Les contradicteurs s’élèveront contre ce jeu démocratique qui offense la Hauteur de l’auteur. Encore une fois le trait est forcé et l’histoire romancée, mais ne pourrait-on pas affirmer qu’avec ces créations partagées/participatives/collaboratives/coopératives/interactives – appelez ça comme vous voulez – la littérature touche là, enfin, son but esthétique ? N’est-ce pas là tendre vers un communisme de forme, proposer de mettre un temps, pendant un moment précis, le lecteur et l’auteur sur le même plan ? Jacques Rancière (un des probables pères théoriques de La politesse) dirait que nous ne savons pas si les hommes sont égaux. Il dirait qu’ils le sont peut-être. Il rappellerait que c’est son opinion et qu’il tâche, avec ceux qui le croient comme lui, de la vérifier. Car ce peut-être est cela même par quoi une société d’hommes est possible.

 

En fait ce n’est pas tant l’esthétique d’un art qui importerait, mais sa capacité à multiplier les modes de relation sociales, à les rendre exponentielles, infinies. Et à la fin de la partie trois de La politesse c’est le cas. L’infini mais au niveau micro. Par exemple le narrateur se retrouve au marché, tous les mercredis – il ne fréquente pas les publics dit captifs au sein des écoles, hôpitaux psychiatriques, prisons – pour proposer des services d’écriture et aider les gens à faire face à l’existence, comme Geneviève qui aimerait écrire un court roman (ou une grosse nouvelle) autobiographique : — Au passé composé ? Oui. — On commence à la naissance ? On commence par une absence de naissance.

 

Le monde narré par François Bégaudeau dissout la si mortifère notion de « professionnel », en politique, dans la culture, partout. Professionnelle serait la notion la plus antidémocratique qui soit. Au pire les « amateurs » ne feraient pas pire.

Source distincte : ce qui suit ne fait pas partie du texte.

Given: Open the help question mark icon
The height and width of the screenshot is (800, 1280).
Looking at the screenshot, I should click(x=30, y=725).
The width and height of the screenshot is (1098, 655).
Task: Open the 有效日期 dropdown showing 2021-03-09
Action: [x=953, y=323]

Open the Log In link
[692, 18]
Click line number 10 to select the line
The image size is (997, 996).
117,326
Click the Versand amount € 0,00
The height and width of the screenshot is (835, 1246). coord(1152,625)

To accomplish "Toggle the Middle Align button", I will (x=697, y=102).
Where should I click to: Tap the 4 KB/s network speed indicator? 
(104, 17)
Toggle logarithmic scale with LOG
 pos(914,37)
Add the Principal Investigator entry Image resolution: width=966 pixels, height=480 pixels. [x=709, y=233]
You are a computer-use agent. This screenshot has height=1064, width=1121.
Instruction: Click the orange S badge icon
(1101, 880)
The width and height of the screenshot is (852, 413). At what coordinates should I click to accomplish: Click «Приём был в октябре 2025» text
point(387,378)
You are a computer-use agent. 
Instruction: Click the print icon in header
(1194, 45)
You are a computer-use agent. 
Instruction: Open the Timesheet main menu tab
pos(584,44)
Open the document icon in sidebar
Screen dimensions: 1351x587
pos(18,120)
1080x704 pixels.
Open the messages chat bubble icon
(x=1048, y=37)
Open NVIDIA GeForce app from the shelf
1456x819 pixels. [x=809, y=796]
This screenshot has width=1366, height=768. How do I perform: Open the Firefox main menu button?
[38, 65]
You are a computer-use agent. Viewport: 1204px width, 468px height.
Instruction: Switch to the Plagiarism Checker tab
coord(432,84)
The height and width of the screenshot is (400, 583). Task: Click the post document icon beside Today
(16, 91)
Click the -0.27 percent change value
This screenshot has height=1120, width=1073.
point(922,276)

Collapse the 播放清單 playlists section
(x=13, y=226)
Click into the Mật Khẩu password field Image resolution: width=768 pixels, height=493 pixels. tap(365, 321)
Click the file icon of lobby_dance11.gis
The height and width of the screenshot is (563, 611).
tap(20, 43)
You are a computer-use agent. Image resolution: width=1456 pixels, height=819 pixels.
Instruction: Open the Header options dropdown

Les professionnels ne tarderaient pas à rétorquer :

 

— Mais alors vous n’aurez pas besoin de nous ?

— On y travaille.

 

Pour François Bégaudeau la littérature serait un moyen de supporter l’existence, de trouver des issues à l’existence, de tendre vers une certaine utilité sociale, d’épouser en somme la thèse de Barthes qui pensait que la littérature devait céder la place à l’auto-écriture de tous, que chacun devait/pouvait en somme raconter sa vie, s’aider d’un écrivain pour se connaître soi-même, mettre en forme, se mettre en ordre pour repartir de plus belle. François Bégaudeau, ancien chanteur punk-rock « reconverti » à la création littéraire, met donc en récit l’idée que la littérature c’est aller taper sur l’épaule de quelqu’un, c’est aller lui dire : toi, à l’échelle où tu es, tu peux aller choper un peu plus d’intensité et trouver au moins dix bonnes raisons de ne pas te tuer. La politesse propose au final de se prendre pour sujet, de faire éclater la dichotomie débile entre écrivain et non-écrivain, entre fidèle et prêtre, de montrer qu’il y a des gens qui travaillent. Sur eux.

 

En somme l’ouvrage répond à la question du sociologue H. Becker : qu’est-ce qu’il se passe ici ? La réponse inverse donc le code du réalisme : les responsables politiques – acteurs culturels compris – ne comprennent pas toujours ce qui est en train de s’inventer, ils auront toujours un réel de retard. La Politesse pourrait les aider à s’actualiser. Nous disons bien : les aider. S’ils ont la volonté de chercher. S’ils ont faim d’aventure collective dans la langue. S’ils veulent réellement s’interroger sur la matière même des mots, sur le mouvement incessant des phrases.

 

Qu’est-ce que ce livre apporte de plus au genre roman, qu’est-ce qu’il pervertit, qu’est ce qu’il apporte par rapport au modèle qu’on a appris, quel pas de côté fait-il pour entraîner la création d’un nouveau genre, en quoi ce livre alimente la littérature… Le scénario est connu d’avance : la réception critique de La politesse oubliera ces questions fondamentales pour mettre vraisemblablement le focus sur l’endroit médiatique de la partie un et deux, en faisant fi de la troisième, ce qui arrangera tout le monde. Et pourtant cette dernière partie – un programme politique, un vrai – donne du grain à moudre pour les décennies à venir. Y a du taf.

 


François Bégaudeau, dans La politesse, souhaite que l’art soit « la possibilité d’une réappropriation personnelle, et non pas un outil pour fabriquer des enfants sages et citoyens ». L’art mourrait faute d’être réinvesti. C’est dans ce sens que cette réflexion littéraire fut écrite, en recyclant notamment : La politesse (de François Bégaudeau), L’esthétique relationnelle (de Nicolas Bourriaud), Le maître ignorant (de Jacques Rancière), Lettre à François (avec retour de François) (de Joël Kérouanton), écho d’un SAS de lecture en présence de François Bégaudeau et de son manuscrit La politesse. 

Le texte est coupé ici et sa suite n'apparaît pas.